- [REQUIRED WORK]:
a) In the passage on eighteenth-century geology, by how much older than the human race did geologists think the earth might be?
b) From the passage on eighteenth-century geology, copy word for word the part that begins at the words "But these processes" and stops after "underwritten by God.".

But these processes were slow, so slow, that, to produce the earth as it now existed, they had to operate across many more centuries than the time scale allowed by the biblical story. Eighteenth century geologists largely refused to specify precisely how old the earth was, believing they had insufficient evidence to make such judgments, but they generally agreed that it was much older than the human race, possibly by as much as a million years (to a people that had previously agreed the world was about 6,000 years old, an almost unimaginable span of time). Yet, though they dramatically expanded natural history, setting human history adrift in a sea of time, many natural philosophers continued to believe that nature’s past was legible because the natural order was underwritten by God.

- [EXERCISE DATA]:
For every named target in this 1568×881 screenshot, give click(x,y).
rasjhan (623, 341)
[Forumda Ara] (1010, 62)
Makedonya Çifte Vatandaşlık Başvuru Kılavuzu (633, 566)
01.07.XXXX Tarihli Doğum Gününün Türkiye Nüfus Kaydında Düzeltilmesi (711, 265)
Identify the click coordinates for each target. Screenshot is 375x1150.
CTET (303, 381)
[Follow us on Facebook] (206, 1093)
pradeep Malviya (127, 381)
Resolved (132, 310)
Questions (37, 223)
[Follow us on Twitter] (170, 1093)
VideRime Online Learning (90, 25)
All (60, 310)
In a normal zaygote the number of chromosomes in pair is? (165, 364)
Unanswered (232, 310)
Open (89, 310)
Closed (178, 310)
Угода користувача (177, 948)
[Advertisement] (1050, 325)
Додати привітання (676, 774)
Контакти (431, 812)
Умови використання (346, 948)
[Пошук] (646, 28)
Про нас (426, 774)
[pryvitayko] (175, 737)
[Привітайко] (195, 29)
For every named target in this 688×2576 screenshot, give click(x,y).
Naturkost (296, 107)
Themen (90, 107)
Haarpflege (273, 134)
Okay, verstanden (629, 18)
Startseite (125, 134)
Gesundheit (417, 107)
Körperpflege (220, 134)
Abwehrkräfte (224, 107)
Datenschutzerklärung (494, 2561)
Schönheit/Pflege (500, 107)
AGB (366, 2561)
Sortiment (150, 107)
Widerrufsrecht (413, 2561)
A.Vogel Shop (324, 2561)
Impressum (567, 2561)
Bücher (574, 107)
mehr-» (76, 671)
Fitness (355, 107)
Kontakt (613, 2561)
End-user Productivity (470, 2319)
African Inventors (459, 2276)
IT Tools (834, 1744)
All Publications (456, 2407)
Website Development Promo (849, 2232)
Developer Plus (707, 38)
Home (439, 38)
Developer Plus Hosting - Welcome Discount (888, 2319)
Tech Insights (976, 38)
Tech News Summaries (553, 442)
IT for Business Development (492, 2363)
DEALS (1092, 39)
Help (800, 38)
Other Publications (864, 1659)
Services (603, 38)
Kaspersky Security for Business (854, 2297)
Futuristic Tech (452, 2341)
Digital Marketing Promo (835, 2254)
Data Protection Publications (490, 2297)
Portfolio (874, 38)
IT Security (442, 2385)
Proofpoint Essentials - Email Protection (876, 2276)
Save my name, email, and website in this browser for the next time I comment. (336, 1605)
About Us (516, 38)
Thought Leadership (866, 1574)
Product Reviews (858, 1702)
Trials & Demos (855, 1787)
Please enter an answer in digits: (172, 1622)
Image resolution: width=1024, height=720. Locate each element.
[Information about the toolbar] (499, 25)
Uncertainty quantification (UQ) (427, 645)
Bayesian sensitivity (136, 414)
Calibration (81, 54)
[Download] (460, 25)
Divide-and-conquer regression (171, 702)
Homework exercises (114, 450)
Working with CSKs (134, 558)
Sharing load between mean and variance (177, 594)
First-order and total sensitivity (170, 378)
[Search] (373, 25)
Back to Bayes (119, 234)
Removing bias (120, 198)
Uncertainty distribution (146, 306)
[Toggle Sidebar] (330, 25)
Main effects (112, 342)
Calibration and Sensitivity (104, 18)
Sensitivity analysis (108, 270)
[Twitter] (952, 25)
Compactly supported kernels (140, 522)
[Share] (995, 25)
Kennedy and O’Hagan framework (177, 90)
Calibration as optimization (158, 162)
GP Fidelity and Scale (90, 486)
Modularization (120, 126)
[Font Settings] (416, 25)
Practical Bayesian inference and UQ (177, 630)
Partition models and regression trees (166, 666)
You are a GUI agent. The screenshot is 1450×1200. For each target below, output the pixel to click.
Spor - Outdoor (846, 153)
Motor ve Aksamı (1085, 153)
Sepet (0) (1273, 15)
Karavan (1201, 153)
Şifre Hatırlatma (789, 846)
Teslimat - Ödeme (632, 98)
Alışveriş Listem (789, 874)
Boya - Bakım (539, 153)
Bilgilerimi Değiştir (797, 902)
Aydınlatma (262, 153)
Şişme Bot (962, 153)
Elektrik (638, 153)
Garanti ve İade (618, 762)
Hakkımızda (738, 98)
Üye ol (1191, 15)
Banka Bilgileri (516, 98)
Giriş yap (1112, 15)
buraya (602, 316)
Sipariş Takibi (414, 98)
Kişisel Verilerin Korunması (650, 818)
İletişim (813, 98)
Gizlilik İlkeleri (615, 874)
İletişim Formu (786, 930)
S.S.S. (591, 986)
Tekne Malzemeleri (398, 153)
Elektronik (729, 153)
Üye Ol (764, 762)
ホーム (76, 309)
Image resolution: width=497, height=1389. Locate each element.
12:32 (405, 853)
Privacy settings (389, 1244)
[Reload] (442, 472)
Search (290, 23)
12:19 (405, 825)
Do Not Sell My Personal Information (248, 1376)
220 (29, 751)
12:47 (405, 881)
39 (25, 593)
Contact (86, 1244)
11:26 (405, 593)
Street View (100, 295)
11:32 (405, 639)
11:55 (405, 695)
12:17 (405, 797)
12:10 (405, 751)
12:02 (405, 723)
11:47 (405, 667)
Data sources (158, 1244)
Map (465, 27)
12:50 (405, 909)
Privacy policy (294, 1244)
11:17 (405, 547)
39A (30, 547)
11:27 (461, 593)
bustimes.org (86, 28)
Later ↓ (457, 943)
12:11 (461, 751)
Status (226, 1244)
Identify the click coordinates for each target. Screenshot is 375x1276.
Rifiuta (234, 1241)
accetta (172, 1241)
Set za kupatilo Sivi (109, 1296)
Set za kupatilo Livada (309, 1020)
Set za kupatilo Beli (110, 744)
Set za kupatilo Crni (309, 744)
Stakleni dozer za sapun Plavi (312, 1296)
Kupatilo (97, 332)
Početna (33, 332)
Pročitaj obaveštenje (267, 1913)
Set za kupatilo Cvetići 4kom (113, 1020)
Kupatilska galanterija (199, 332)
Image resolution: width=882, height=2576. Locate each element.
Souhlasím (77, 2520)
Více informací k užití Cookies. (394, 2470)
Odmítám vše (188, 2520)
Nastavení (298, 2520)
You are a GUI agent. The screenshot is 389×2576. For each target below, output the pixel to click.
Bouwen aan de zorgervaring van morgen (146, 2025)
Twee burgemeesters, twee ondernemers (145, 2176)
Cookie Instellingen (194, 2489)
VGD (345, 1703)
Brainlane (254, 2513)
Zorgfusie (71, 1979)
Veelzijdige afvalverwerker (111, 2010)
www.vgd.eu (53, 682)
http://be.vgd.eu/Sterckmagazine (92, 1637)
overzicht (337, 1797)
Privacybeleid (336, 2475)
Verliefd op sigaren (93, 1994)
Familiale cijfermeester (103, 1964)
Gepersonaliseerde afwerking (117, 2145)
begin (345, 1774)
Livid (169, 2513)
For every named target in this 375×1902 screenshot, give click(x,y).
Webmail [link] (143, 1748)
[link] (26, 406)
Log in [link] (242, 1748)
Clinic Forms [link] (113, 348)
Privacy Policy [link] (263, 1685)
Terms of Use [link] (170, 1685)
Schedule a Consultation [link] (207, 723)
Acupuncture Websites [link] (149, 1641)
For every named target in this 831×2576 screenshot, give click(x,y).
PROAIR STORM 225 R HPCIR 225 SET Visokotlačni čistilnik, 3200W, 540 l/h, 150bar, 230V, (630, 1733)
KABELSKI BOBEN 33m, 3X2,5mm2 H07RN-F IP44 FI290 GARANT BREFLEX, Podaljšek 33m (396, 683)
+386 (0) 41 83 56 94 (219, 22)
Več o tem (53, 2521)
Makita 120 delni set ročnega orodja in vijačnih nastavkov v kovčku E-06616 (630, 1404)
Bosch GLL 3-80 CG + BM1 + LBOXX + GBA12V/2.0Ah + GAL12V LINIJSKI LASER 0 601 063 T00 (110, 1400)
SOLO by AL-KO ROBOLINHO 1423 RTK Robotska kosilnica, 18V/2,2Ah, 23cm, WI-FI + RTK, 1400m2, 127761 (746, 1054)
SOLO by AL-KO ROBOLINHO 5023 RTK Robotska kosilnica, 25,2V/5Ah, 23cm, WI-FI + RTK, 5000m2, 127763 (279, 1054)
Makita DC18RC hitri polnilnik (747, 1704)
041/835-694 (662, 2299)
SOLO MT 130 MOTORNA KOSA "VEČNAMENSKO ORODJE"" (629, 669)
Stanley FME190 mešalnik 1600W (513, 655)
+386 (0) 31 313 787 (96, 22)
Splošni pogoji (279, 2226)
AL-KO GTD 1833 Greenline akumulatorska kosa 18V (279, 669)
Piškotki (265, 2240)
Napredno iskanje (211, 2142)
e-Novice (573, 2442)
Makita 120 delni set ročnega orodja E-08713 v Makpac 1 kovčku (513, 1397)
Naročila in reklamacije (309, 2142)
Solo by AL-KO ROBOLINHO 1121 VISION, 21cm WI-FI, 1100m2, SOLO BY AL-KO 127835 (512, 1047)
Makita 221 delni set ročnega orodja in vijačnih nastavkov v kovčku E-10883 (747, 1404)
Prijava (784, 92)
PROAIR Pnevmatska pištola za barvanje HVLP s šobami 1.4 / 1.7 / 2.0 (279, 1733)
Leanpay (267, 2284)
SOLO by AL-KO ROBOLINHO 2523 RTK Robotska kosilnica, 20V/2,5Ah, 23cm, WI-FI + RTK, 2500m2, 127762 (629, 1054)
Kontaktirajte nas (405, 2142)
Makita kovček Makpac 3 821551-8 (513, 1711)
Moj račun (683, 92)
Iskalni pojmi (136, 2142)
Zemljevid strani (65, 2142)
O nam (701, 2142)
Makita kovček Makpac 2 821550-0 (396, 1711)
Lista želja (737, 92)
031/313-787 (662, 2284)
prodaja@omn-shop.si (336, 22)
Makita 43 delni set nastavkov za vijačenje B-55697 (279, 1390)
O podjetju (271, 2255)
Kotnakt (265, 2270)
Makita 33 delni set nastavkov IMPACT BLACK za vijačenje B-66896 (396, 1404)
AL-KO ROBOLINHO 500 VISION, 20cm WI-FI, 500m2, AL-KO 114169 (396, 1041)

- [ANSWERS TO THE TASKS]:
a) Possibly by as much as a million years.

b)
But these processes were slow, so slow, that, to produce the earth as it now existed, they had to operate across many more centuries than the time scale allowed by the biblical story. Eighteenth century geologists largely refused to specify precisely how old the earth was, believing they had insufficient evidence to make such judgments, but they generally agreed that it was much older than the human race, possibly by as much as a million years (to a people that had previously agreed the world was about 6,000 years old, an almost unimaginable span of time). Yet, though they dramatically expanded natural history, setting human history adrift in a sea of time, many natural philosophers continued to believe that nature’s past was legible because the natural order was underwritten by God.